#### [REQUIREMENT]
Below are some entries; set them all down exactly.

(RECORDS FOR THIS EXERCISE begins)

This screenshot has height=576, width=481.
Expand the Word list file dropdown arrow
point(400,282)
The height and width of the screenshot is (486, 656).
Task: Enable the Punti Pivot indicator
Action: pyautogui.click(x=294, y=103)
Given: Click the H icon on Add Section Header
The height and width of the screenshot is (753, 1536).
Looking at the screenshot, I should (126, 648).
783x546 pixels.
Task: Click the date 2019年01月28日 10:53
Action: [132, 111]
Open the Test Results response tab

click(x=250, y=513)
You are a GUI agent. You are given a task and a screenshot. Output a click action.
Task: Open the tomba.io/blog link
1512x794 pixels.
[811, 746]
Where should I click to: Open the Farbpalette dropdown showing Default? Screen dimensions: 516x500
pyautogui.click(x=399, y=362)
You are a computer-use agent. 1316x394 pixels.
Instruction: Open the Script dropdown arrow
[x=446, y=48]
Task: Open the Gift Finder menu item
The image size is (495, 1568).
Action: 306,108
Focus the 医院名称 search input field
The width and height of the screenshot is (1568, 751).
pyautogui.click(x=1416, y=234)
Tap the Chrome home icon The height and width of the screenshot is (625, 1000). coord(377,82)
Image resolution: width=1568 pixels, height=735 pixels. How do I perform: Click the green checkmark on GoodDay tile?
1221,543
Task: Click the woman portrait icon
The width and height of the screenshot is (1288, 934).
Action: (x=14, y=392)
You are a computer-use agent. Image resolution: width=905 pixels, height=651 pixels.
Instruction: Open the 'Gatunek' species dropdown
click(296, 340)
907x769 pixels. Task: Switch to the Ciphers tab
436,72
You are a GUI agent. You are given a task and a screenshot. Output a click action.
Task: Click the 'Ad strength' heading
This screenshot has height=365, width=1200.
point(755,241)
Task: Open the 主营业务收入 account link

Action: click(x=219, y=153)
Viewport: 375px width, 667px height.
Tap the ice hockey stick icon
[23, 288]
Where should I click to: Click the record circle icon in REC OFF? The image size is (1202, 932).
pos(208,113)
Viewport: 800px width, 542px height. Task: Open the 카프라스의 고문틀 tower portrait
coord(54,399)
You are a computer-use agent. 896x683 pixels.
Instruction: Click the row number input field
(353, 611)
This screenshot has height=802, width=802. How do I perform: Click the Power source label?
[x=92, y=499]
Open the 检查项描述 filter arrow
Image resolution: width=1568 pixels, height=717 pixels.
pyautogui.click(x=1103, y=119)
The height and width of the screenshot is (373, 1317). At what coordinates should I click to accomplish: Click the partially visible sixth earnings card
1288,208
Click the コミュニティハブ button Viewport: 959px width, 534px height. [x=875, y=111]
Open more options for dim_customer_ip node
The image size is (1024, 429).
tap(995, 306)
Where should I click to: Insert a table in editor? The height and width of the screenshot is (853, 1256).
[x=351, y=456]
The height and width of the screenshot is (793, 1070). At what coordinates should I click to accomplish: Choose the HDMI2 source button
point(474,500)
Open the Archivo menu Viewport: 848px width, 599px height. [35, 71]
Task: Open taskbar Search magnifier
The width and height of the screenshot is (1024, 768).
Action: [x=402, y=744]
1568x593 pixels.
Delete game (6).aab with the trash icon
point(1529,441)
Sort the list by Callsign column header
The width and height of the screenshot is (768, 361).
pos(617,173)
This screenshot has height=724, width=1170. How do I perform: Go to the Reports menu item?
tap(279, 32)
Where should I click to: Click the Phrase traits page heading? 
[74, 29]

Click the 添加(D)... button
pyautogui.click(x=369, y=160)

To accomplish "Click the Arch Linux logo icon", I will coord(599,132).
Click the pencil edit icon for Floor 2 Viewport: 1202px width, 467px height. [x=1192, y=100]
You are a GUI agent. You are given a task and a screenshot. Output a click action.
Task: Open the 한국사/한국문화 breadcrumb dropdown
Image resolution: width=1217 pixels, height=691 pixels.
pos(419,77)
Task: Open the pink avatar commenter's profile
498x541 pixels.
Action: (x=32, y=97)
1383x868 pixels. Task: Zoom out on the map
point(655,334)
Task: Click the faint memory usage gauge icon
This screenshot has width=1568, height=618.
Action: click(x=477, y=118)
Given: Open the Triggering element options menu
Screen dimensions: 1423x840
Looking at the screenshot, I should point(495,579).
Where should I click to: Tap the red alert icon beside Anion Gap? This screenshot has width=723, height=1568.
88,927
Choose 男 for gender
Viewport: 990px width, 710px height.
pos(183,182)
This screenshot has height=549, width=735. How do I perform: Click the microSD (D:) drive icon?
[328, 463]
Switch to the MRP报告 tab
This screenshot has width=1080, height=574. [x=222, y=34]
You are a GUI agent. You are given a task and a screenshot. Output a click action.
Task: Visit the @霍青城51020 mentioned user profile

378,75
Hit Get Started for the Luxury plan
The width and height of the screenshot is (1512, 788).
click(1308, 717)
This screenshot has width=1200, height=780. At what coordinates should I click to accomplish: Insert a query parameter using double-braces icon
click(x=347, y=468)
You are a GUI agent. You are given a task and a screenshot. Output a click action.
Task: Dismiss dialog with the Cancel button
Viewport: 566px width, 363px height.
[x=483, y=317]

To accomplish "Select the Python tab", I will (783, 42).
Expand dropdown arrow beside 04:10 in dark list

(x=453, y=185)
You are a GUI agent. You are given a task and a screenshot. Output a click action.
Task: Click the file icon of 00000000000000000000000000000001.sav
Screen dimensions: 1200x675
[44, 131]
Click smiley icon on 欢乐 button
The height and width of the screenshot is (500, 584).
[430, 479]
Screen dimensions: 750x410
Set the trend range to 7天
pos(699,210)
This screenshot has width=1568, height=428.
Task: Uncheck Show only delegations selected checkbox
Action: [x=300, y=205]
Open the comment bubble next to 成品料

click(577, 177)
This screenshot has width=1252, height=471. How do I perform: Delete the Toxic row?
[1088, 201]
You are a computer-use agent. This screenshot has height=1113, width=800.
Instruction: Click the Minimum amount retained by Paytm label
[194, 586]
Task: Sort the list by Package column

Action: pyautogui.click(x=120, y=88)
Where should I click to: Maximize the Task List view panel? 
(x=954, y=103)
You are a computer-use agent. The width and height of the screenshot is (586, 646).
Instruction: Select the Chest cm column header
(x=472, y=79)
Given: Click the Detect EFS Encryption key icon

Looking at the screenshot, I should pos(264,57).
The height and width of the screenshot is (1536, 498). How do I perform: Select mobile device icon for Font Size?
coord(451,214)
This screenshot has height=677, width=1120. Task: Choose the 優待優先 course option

(RECORDS FOR THIS EXERCISE ends)

#### [ANSWER BELOW]
This screenshot has height=576, width=481.
Expand the Word list file dropdown arrow
point(400,282)
The height and width of the screenshot is (486, 656).
Task: Enable the Punti Pivot indicator
Action: pyautogui.click(x=294, y=103)
Given: Click the H icon on Add Section Header
The height and width of the screenshot is (753, 1536).
Looking at the screenshot, I should (126, 648).
783x546 pixels.
Task: Click the date 2019年01月28日 10:53
Action: [132, 111]
Open the Test Results response tab

click(x=250, y=513)
You are a GUI agent. You are given a task and a screenshot. Output a click action.
Task: Open the tomba.io/blog link
1512x794 pixels.
[811, 746]
Where should I click to: Open the Farbpalette dropdown showing Default? Screen dimensions: 516x500
pyautogui.click(x=399, y=362)
You are a computer-use agent. 1316x394 pixels.
Instruction: Open the Script dropdown arrow
[x=446, y=48]
Task: Open the Gift Finder menu item
The image size is (495, 1568).
Action: 306,108
Focus the 医院名称 search input field
The width and height of the screenshot is (1568, 751).
pyautogui.click(x=1416, y=234)
Tap the Chrome home icon The height and width of the screenshot is (625, 1000). coord(377,82)
Image resolution: width=1568 pixels, height=735 pixels. How do I perform: Click the green checkmark on GoodDay tile?
1221,543
Task: Click the woman portrait icon
The width and height of the screenshot is (1288, 934).
Action: (x=14, y=392)
You are a computer-use agent. Image resolution: width=905 pixels, height=651 pixels.
Instruction: Open the 'Gatunek' species dropdown
click(296, 340)
907x769 pixels. Task: Switch to the Ciphers tab
436,72
You are a GUI agent. You are given a task and a screenshot. Output a click action.
Task: Click the 'Ad strength' heading
This screenshot has height=365, width=1200.
point(755,241)
Task: Open the 主营业务收入 account link

Action: click(x=219, y=153)
Viewport: 375px width, 667px height.
Tap the ice hockey stick icon
[23, 288]
Where should I click to: Click the record circle icon in REC OFF? The image size is (1202, 932).
pos(208,113)
Viewport: 800px width, 542px height. Task: Open the 카프라스의 고문틀 tower portrait
coord(54,399)
You are a computer-use agent. 896x683 pixels.
Instruction: Click the row number input field
(353, 611)
This screenshot has height=802, width=802. How do I perform: Click the Power source label?
[x=92, y=499]
Open the 检查项描述 filter arrow
Image resolution: width=1568 pixels, height=717 pixels.
pyautogui.click(x=1103, y=119)
The height and width of the screenshot is (373, 1317). At what coordinates should I click to accomplish: Click the partially visible sixth earnings card
1288,208
Click the コミュニティハブ button Viewport: 959px width, 534px height. [x=875, y=111]
Open more options for dim_customer_ip node
The image size is (1024, 429).
tap(995, 306)
Where should I click to: Insert a table in editor? The height and width of the screenshot is (853, 1256).
[x=351, y=456]
The height and width of the screenshot is (793, 1070). At what coordinates should I click to accomplish: Choose the HDMI2 source button
point(474,500)
Open the Archivo menu Viewport: 848px width, 599px height. [35, 71]
Task: Open taskbar Search magnifier
The width and height of the screenshot is (1024, 768).
Action: [x=402, y=744]
1568x593 pixels.
Delete game (6).aab with the trash icon
point(1529,441)
Sort the list by Callsign column header
The width and height of the screenshot is (768, 361).
pos(617,173)
This screenshot has height=724, width=1170. How do I perform: Go to the Reports menu item?
tap(279, 32)
Where should I click to: Click the Phrase traits page heading? 
[74, 29]

Click the 添加(D)... button
pyautogui.click(x=369, y=160)

To accomplish "Click the Arch Linux logo icon", I will coord(599,132).
Click the pencil edit icon for Floor 2 Viewport: 1202px width, 467px height. [x=1192, y=100]
You are a GUI agent. You are given a task and a screenshot. Output a click action.
Task: Open the 한국사/한국문화 breadcrumb dropdown
Image resolution: width=1217 pixels, height=691 pixels.
pos(419,77)
Task: Open the pink avatar commenter's profile
498x541 pixels.
Action: (x=32, y=97)
1383x868 pixels. Task: Zoom out on the map
point(655,334)
Task: Click the faint memory usage gauge icon
This screenshot has width=1568, height=618.
Action: click(x=477, y=118)
Given: Open the Triggering element options menu
Screen dimensions: 1423x840
Looking at the screenshot, I should point(495,579).
Where should I click to: Tap the red alert icon beside Anion Gap? This screenshot has width=723, height=1568.
88,927
Choose 男 for gender
Viewport: 990px width, 710px height.
pos(183,182)
This screenshot has height=549, width=735. How do I perform: Click the microSD (D:) drive icon?
[328, 463]
Switch to the MRP报告 tab
This screenshot has width=1080, height=574. [x=222, y=34]
You are a GUI agent. You are given a task and a screenshot. Output a click action.
Task: Visit the @霍青城51020 mentioned user profile

378,75
Hit Get Started for the Luxury plan
The width and height of the screenshot is (1512, 788).
click(1308, 717)
This screenshot has width=1200, height=780. At what coordinates should I click to accomplish: Insert a query parameter using double-braces icon
click(x=347, y=468)
You are a GUI agent. You are given a task and a screenshot. Output a click action.
Task: Dismiss dialog with the Cancel button
Viewport: 566px width, 363px height.
[x=483, y=317]

To accomplish "Select the Python tab", I will (783, 42).
Expand dropdown arrow beside 04:10 in dark list

(x=453, y=185)
You are a GUI agent. You are given a task and a screenshot. Output a click action.
Task: Click the file icon of 00000000000000000000000000000001.sav
Screen dimensions: 1200x675
[44, 131]
Click smiley icon on 欢乐 button
The height and width of the screenshot is (500, 584).
[430, 479]
Screen dimensions: 750x410
Set the trend range to 7天
pos(699,210)
This screenshot has width=1568, height=428.
Task: Uncheck Show only delegations selected checkbox
Action: [x=300, y=205]
Open the comment bubble next to 成品料

click(577, 177)
This screenshot has width=1252, height=471. How do I perform: Delete the Toxic row?
[1088, 201]
You are a computer-use agent. This screenshot has height=1113, width=800.
Instruction: Click the Minimum amount retained by Paytm label
[194, 586]
Task: Sort the list by Package column

Action: pyautogui.click(x=120, y=88)
Where should I click to: Maximize the Task List view panel? 
(x=954, y=103)
You are a computer-use agent. The width and height of the screenshot is (586, 646).
Instruction: Select the Chest cm column header
(x=472, y=79)
Given: Click the Detect EFS Encryption key icon

Looking at the screenshot, I should pos(264,57).
The height and width of the screenshot is (1536, 498). How do I perform: Select mobile device icon for Font Size?
coord(451,214)
This screenshot has height=677, width=1120. Task: Choose the 優待優先 course option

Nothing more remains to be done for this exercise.